--- Supplied records Enclosed Below ---

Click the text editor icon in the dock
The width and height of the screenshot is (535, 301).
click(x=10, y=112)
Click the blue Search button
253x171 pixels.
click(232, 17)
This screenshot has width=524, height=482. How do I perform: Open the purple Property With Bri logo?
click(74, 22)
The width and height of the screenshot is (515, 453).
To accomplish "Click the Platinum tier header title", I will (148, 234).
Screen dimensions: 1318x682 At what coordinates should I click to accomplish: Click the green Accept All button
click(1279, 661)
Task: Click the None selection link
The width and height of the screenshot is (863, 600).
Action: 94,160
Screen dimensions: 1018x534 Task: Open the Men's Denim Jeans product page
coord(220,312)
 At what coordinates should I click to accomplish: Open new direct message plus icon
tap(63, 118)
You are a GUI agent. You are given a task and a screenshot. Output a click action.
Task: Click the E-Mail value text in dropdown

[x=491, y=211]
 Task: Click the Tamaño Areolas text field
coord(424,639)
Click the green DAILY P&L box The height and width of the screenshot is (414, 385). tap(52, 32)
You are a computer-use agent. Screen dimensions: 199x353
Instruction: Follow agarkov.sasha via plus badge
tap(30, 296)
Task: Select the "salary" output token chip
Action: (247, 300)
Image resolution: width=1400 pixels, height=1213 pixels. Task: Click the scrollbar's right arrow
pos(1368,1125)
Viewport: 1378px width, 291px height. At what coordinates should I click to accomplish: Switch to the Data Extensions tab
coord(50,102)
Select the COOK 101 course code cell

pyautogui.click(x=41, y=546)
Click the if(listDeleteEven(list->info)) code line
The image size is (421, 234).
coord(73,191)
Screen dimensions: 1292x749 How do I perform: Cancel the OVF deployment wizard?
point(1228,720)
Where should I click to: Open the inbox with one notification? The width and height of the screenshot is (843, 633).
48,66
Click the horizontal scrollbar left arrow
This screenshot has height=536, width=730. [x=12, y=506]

--- End of Enclosed Supplied records ---

▸ **Exercise aim**
Beginning with the line that contains "Viewport: 1378px width, 291px", write out every line through the end of the entries above, exactly.

▸ **Task result**
Viewport: 1378px width, 291px height. At what coordinates should I click to accomplish: Switch to the Data Extensions tab
coord(50,102)
Select the COOK 101 course code cell

pyautogui.click(x=41, y=546)
Click the if(listDeleteEven(list->info)) code line
The image size is (421, 234).
coord(73,191)
Screen dimensions: 1292x749 How do I perform: Cancel the OVF deployment wizard?
point(1228,720)
Where should I click to: Open the inbox with one notification? The width and height of the screenshot is (843, 633).
48,66
Click the horizontal scrollbar left arrow
This screenshot has height=536, width=730. [x=12, y=506]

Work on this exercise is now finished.